In the C language, a structure is used to express complex data types. The structure contains members that describe different parts of this complex data, such as a matrix required in this month’s Exercise.
For my solution, I created the following structure.
struct matrix {
int *grid;
int columns;
int rows;
};
The structure contains three members: grid
is a pointer, the base of an array that contains the matrix’s data (integers); columns
, the number of columns; and rows
, the number of rows. Together, rows
× columns
defines the size of the matrix.
It’s possible to assign a single-dimension array to a pointer, which makes it easy to create this structure using the two matrixes presented in the challenge post.
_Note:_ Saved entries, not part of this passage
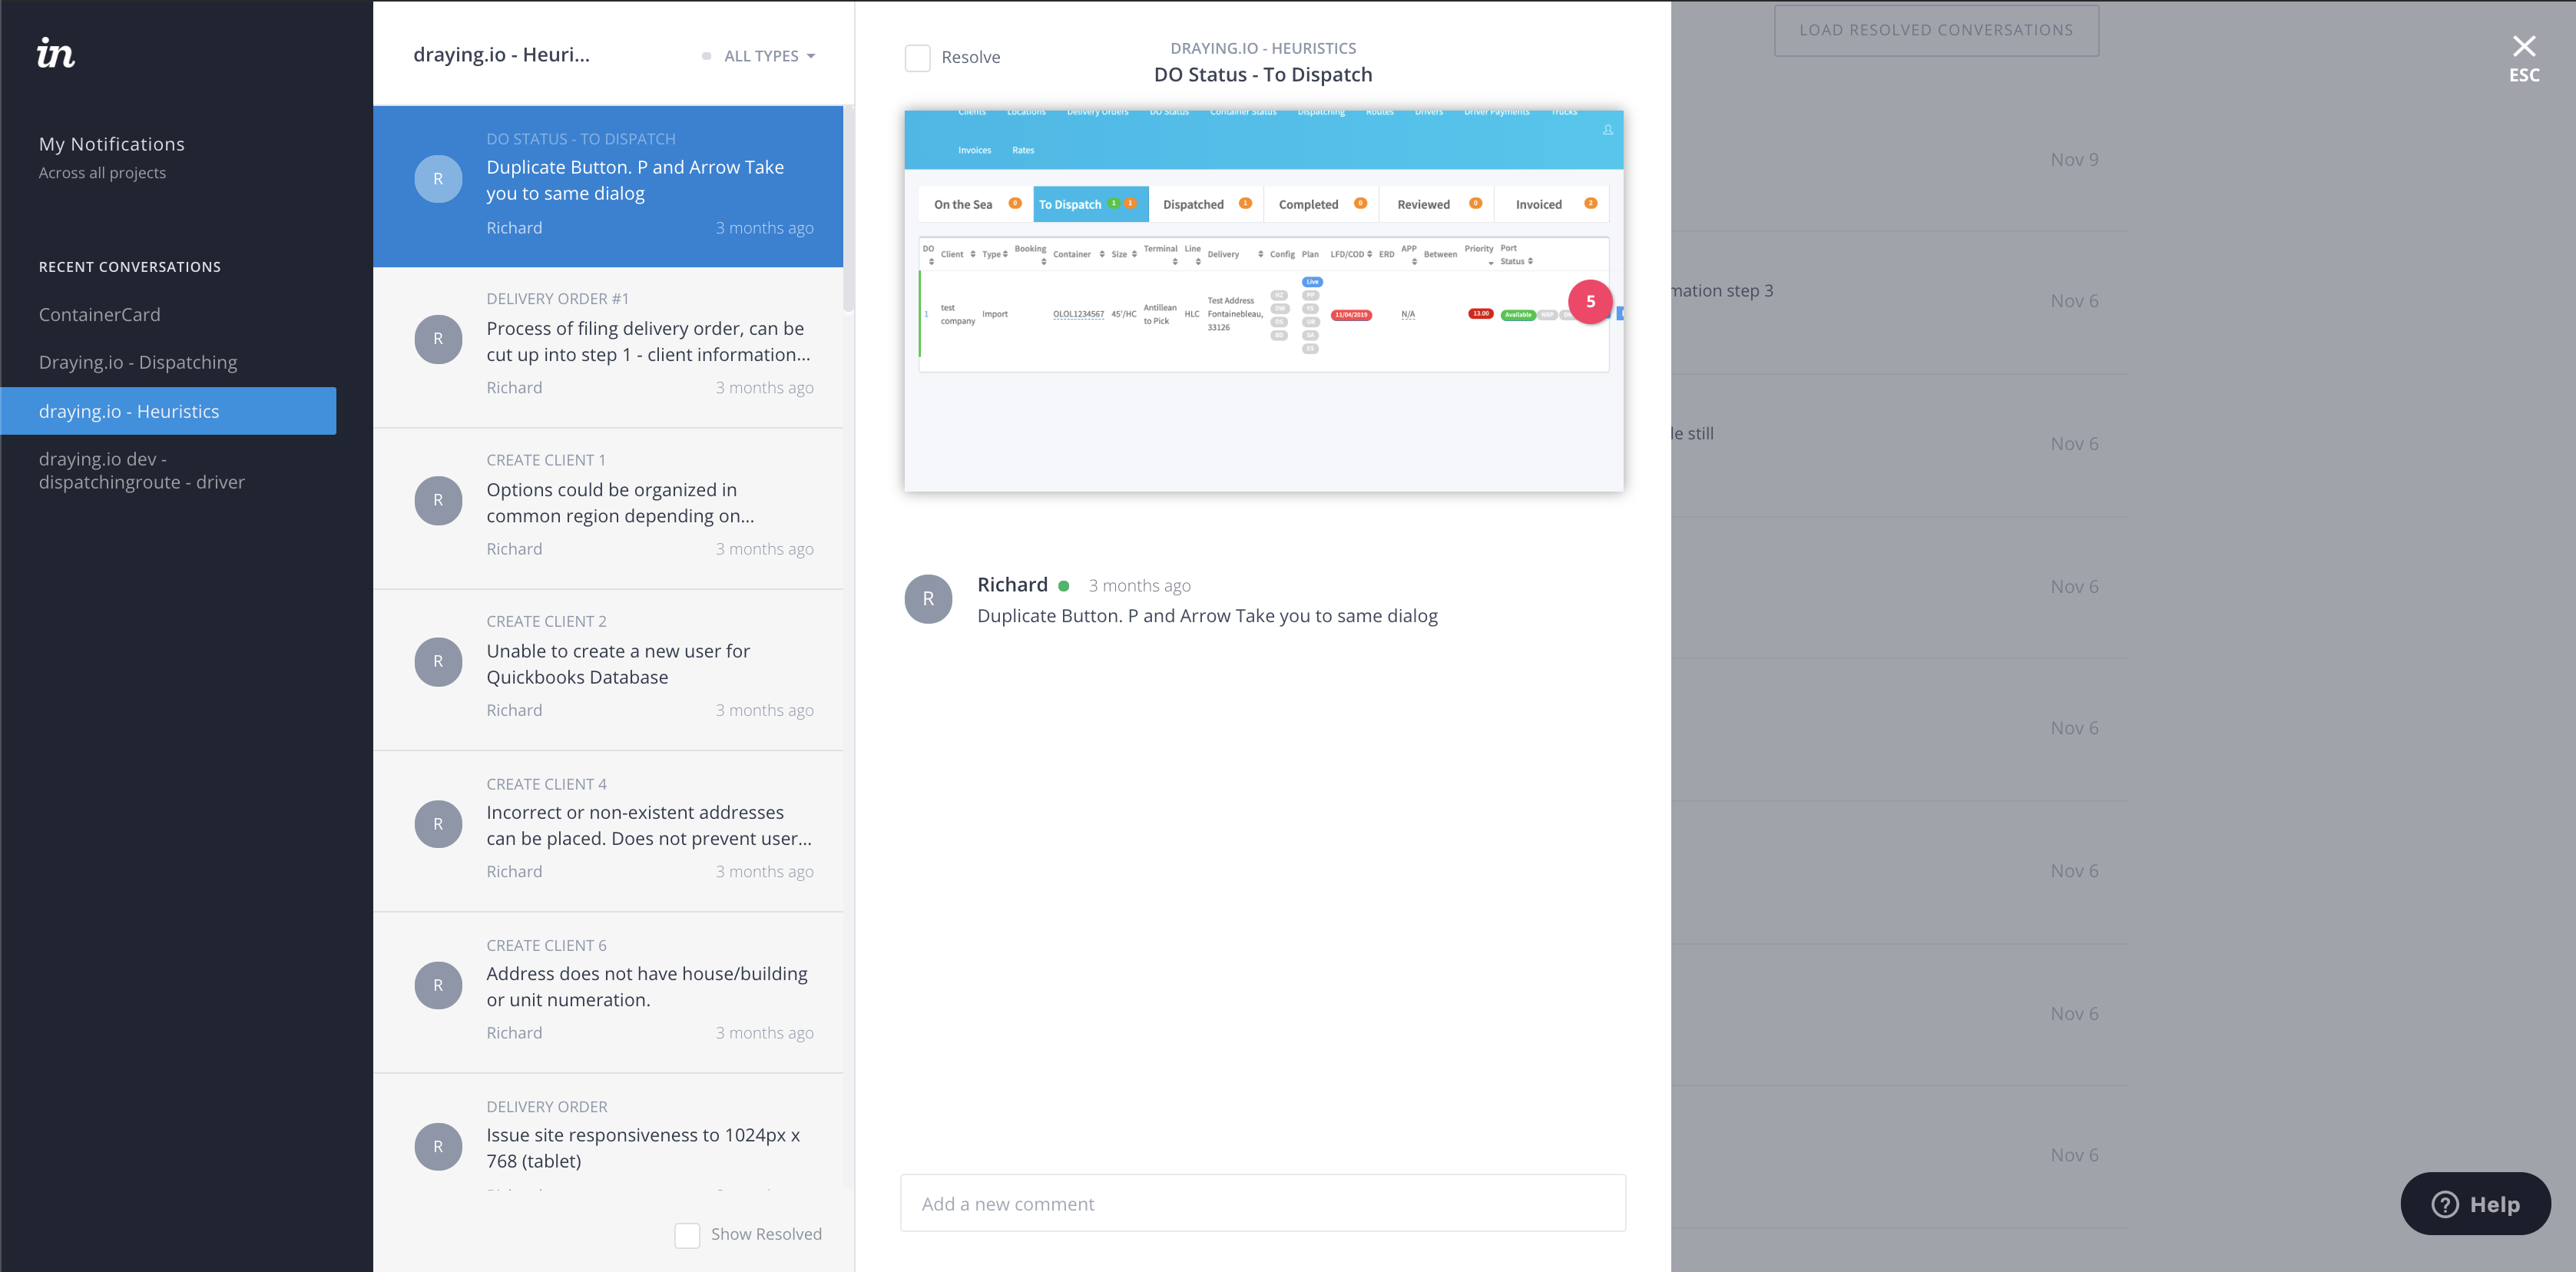Enable the Show Resolved checkbox
This screenshot has height=1272, width=2576.
pos(687,1234)
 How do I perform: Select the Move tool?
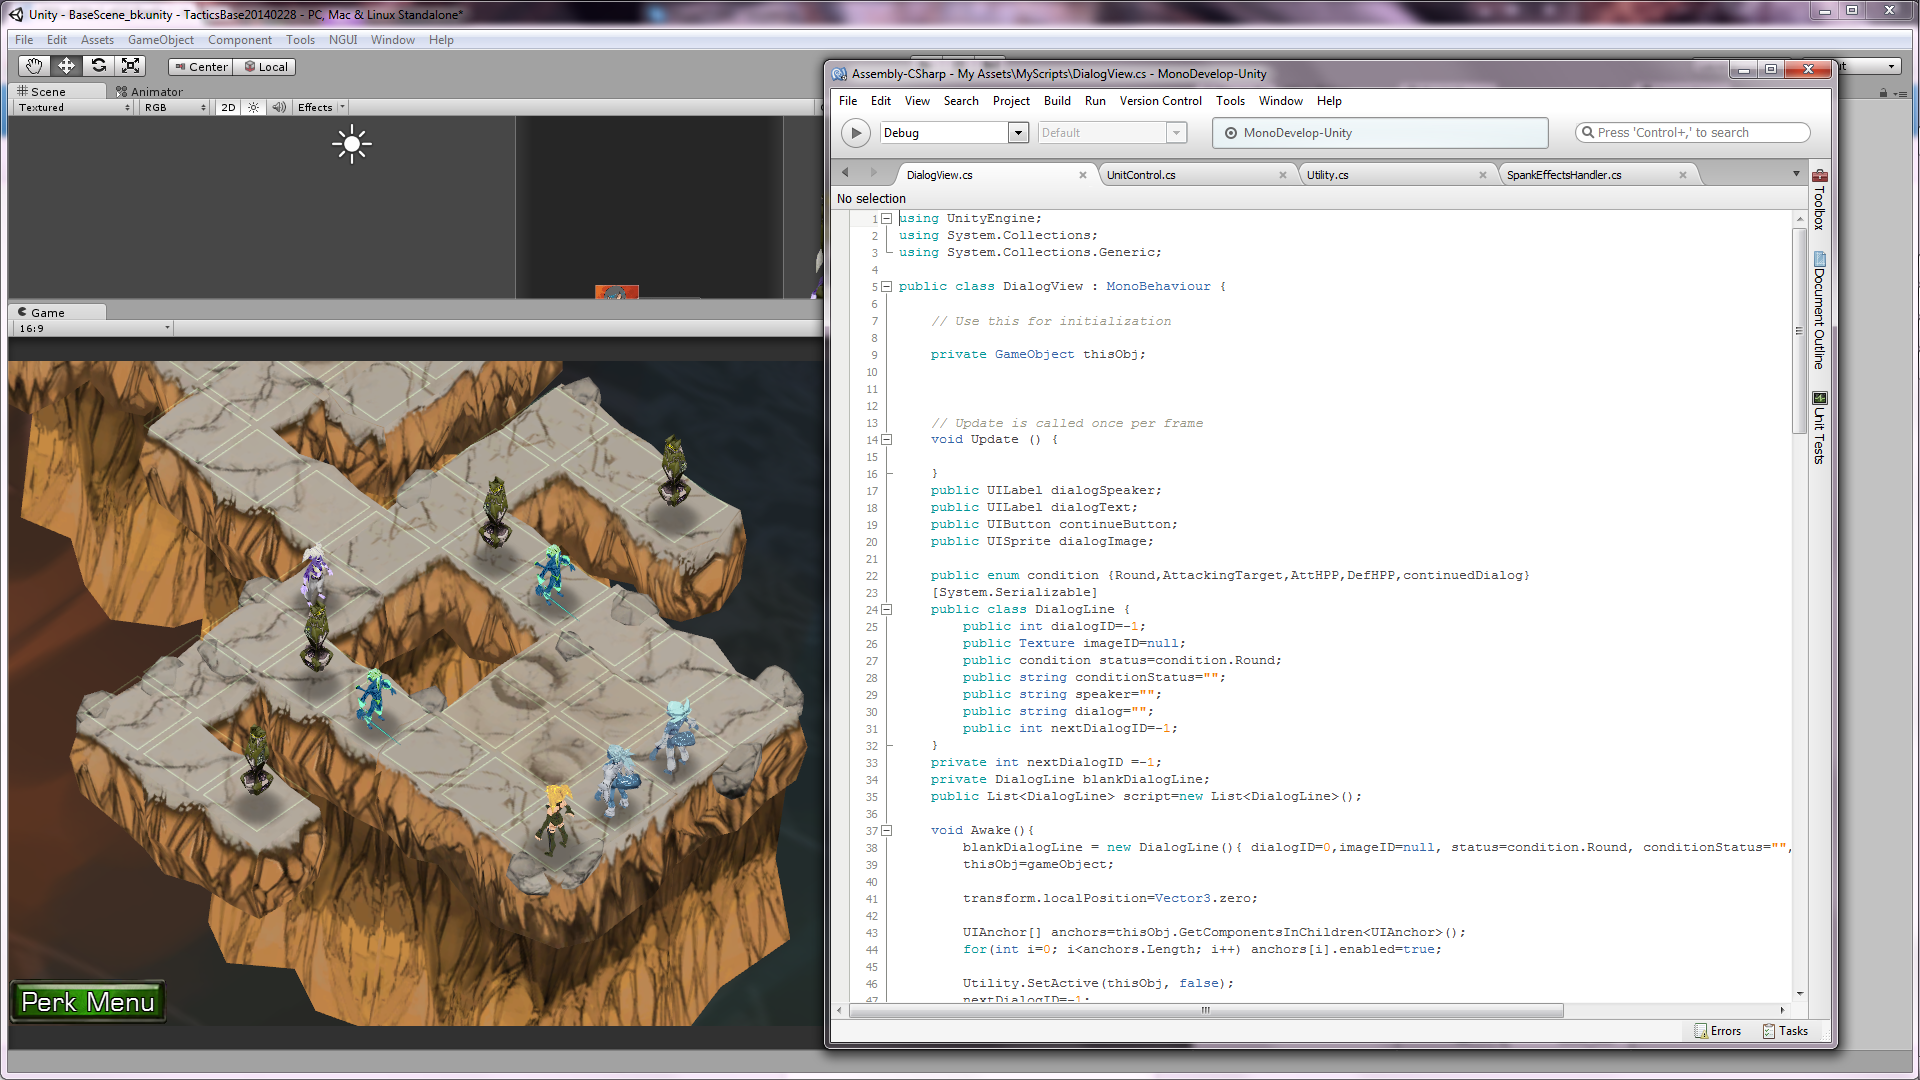[66, 66]
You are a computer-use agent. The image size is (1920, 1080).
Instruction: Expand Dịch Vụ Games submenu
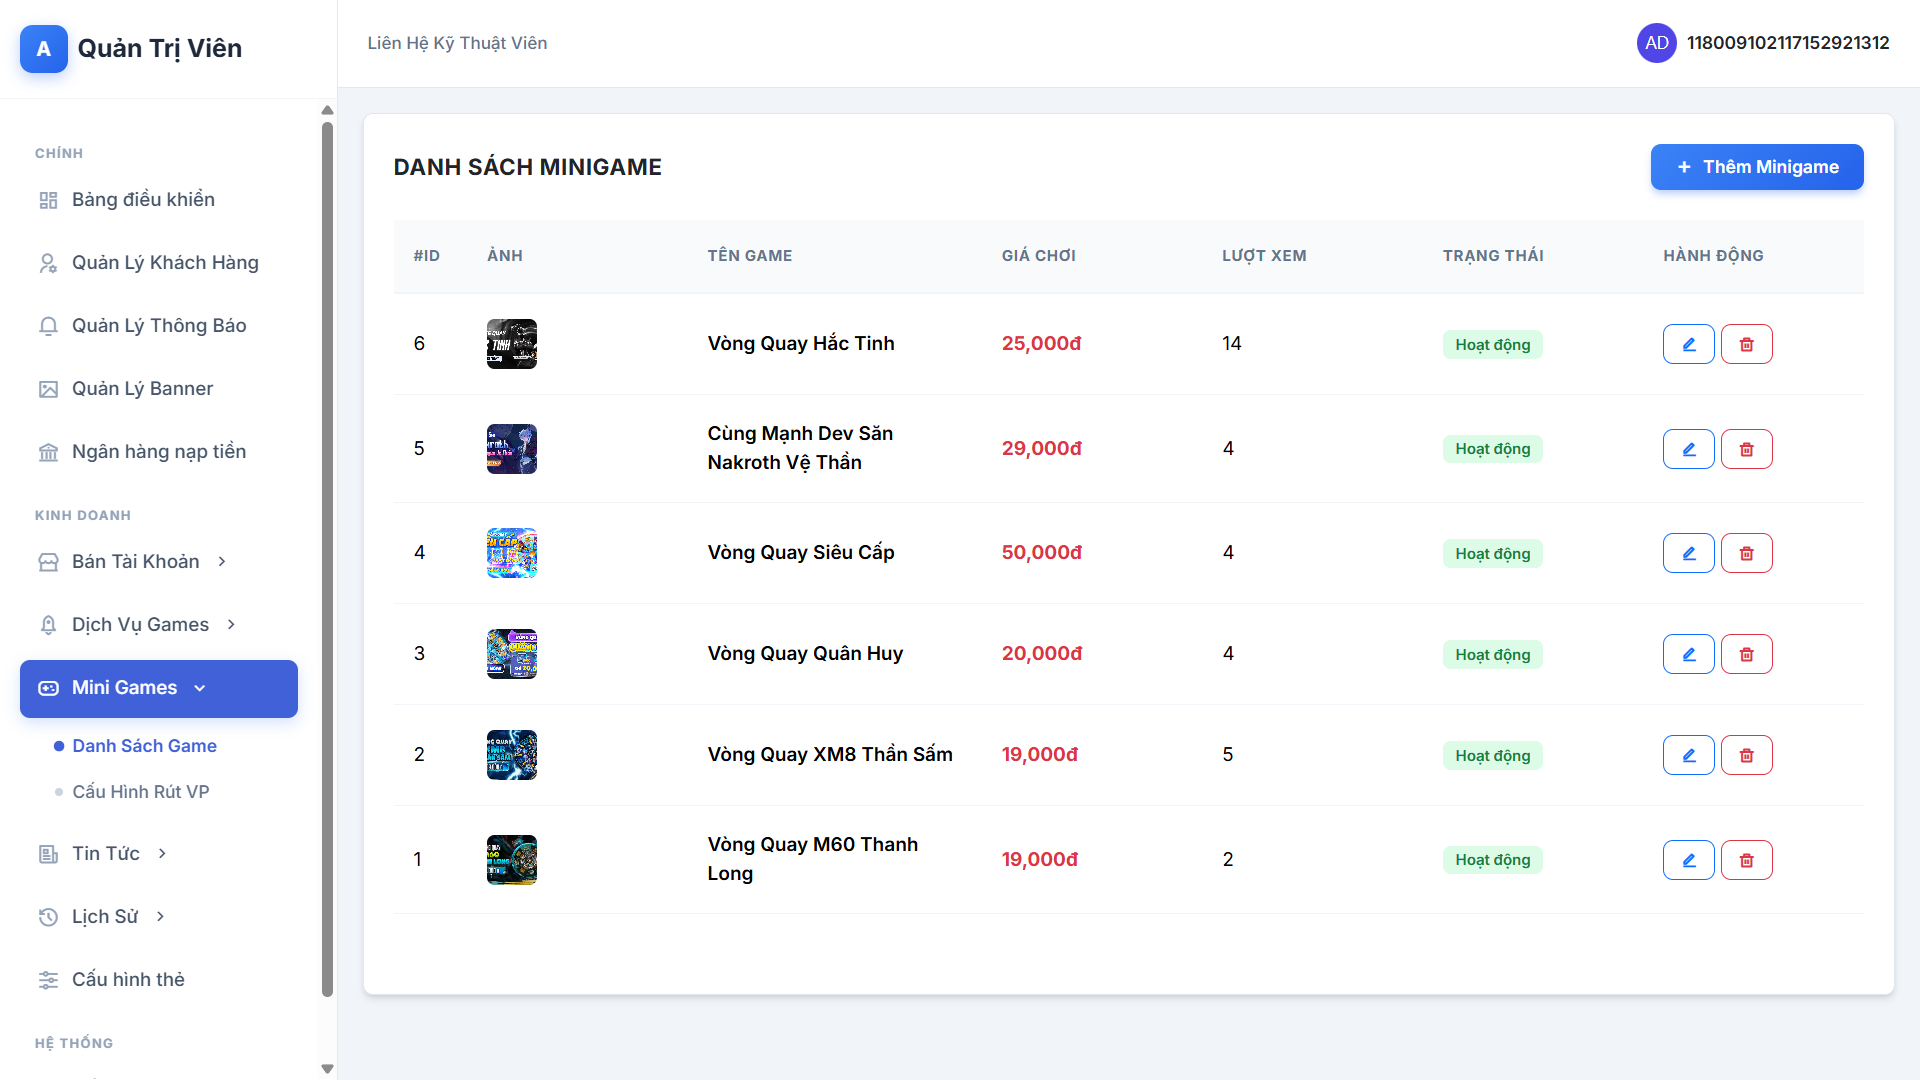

Here is my solution, including the output() function:
2024_09-Exercise.c
#include <stdio.h>
struct matrix {
int *grid;
int columns;
int rows;
};
void output(char *title,struct matrix m)
{
int x,y;
puts(title);
for( y=0; y<m.rows; y++ )
{
for( x=0; x<m.columns; x++ )
{
printf(" %3d ",*(m.grid+x+y*m.columns) );
}
putchar('\n');
}
}
int main()
{
int matrix_a[12] = {
10, 20, 30, 40,
11, 21, 31, 41,
12, 22, 32, 42
};
int matrix_b[4] = {
1, 2,
3, 4
};
struct matrix a = { matrix_a, 4, 3 };
struct matrix b = { matrix_b, 2, 2 };
/* output each matrix */
output("Matrix A",a);
output("Matrix B",b);
return 0;
}
Each matrix is defined as an integer array in the main() function. The next two statements assign values to the matrix structures a
and b
:
struct matrix a = { matrix_a, 4, 3 };
struct matrix b = { matrix_b, 2, 2 };
My version of the output() function has two arguments: The first is a title string, the second the structure defining the matrix. The function outputs the title first, then uses a nested loop to output the rows and column values.
To find offsets in the array, which is now a pointer, the following expression is used:
*(m.grid+x+y*m.columns)
The row values are held in m.rows
, which defines the outer loop (variable y
). Each row consists of column values stored in m.columns
. The values are offset from the array’s base, m.grid
. Add the row offset plus the row count times the number of columns to obtain each element in the matrix.
Here’s the output:
Matrix A
10 20 30 40
11 21 31 41
12 22 32 42
Matrix B
1 2
3 4
I hope your solution met with success and you’re able to use a structure to describe a matrix. By using this technique, you can manipulate the matrix in various ways without having to rely upon or assume that the grid is square.
For next month’s Exercise, I continue this exploration with some matrix manipulation.
I wonder whether for purposes of printing and carrying out arithmetic it would be easier to use 2D arrays, eg:
int matrix_a[3][4]
The bit of code
(m.grid+x+y*m.columns)
might be a bit cumbersome for repeated use so as an alternative to 2D arrays it could be moved to a separate function, eg.
int value(matrix, row, column)
return matrix.grid + column + row * matrix.columns;
The problem lies with passing the arrays. It just gets funky converting 2D arrays to pointers.
Further, the expression I use (
m.grid+x+y*m.columns
) can fail because it creates duplicate references as offsets. For example, position 12 in the grid could be row 3 column 4 AND row 4 column 3.’tis a puzzle.